Continuou. Agora sem correr. Os arranhões nos pés e nas pernas ardiam. Mas aquela dor era boa. Se ao menos conseguisse concentrar-se nos pés doridos, no vestido rasgado, no cabelo desfeito. Ia casar amanhã. Iam casar amanhã. Já não.
Pelo meio dos hibiscos, foi adivinhando a água. Há muito tempo que não vinha ao lago. As folhas dos hibiscos colavam-se à pele. Ela gostava tanto daquelas flores. Que se recolhiam quando o sol desaparecia. À espera do dia seguinte.
Lembrava-se de um barco. O avô levava-a muitas vezes ali. Recordava-se de se sentar muito direita, para que não balançasse e da voz do avô. E dos seus silêncios, enquanto iam pela água. Ela queria ir pela água. Outra vez.
O barco ainda estava ali. Colocou um pé, depois o outro. Ainda lá estavam os remos. Gostava do som que faziam, quando entravam na água. Foi avançando. Muito devagar. Agora estava bem no meio do lago. E os pés estavam molhados. Depois o vestido.

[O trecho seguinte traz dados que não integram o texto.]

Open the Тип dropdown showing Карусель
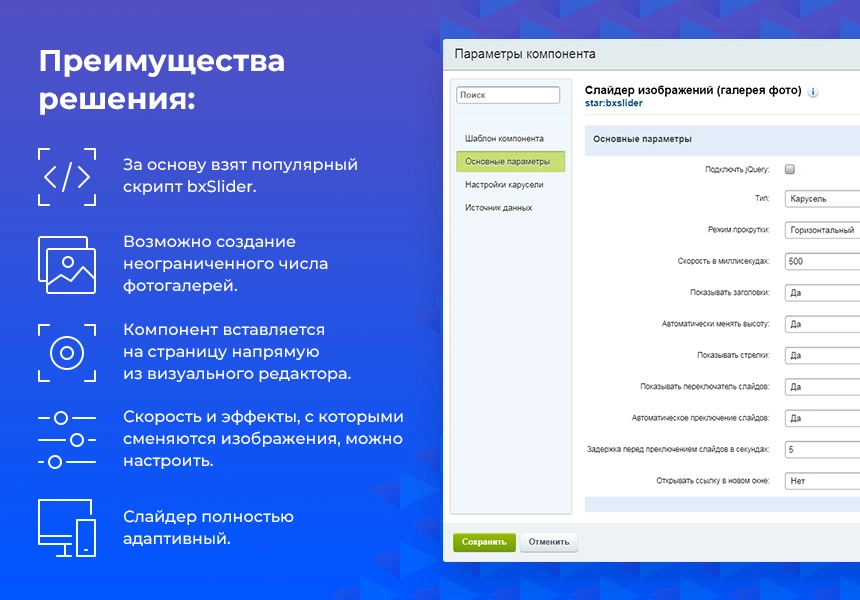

Não houve agitação. Nem pânico. A água ia tomando conta de tudo. O vestido soltou-se do corpo. Um longo vestido verde, a ir pela água.

A Insolência da Beleza


No Verão, junto ao mar, a morte é mentira. Os corpos celebram-se. São revelados.
Sentou-se na esplanada e pediu um gin tónico. Bebia sempre o mesmo. Todos os dias. Enquanto olhava o mar. Havia um entendimento tácito entre ele e quem o servia. Queria pagar logo, para ficar a olhar o mar. Sem perturbações e trocos e recibos. Muito de vez em quando, pedia uma torrada. Nunca reparava nas pessoas. Sabia que elas estavam lá. Que estavam invariavelmente vestidas de cores claras e que cheiravam a bronzeador.
Mas surgiu um corpo. Bem ali no meio. E um rosto. Era muito morena e terrivelmente jovem. Tinha ar de quem nunca tinha sofrido. De quem nunca tinha ouvido um não. Sem história. Um corpo e um rosto à espera de serem escritos. Os cabelos eram muito longos. Claros, mas àquela luz, indefiníveis. Via-se que era gostada. Que conhecia muitas pessoas ou que vinha ali com frequência. Mexia-se devagar, mas sem complexidade. Os gestos e os sorrisos não possuíam ainda densidade. De vez em quando, calava-se e olhava fixamente para o mesmo sítio. Havia ali uma possibilidade de poesia. Naquele silêncio. Na ausência de expressão.
Há um rapaz que se aproxima. Fala-lhe. Via-se à distância que era ela que tinha o poder. Não o têm sempre, as mulheres? Nada daquilo que ele lhe dizia parecia interessar-lhe. E do nada, depois de fixar o olhar no empregado que lhe trouxe uma cola com limão, virou-se para o rapaz e disse bem alto: "Tu és feio."
Feio. Uma palavra quase infantil. Crua. Despojada de elaborações. O rapaz olhou para o chão. E depois caminhou em direcção ao mar. Até ser só um pontinho escuro, lá longe.
Ela sentou-se numa das espreguiçadeiras, colocou os óculos escuros e foi bebendo calmamente a cola. Ele terminou o gin tónico, fechou o livro na página que não tinha lido. Levantou-se.
Com sorte, daqui a algum tempo, talvez houvesse poesia. Por agora, só havia a palavra "feio". Atirada com insolência. Pela beleza. E veio embora.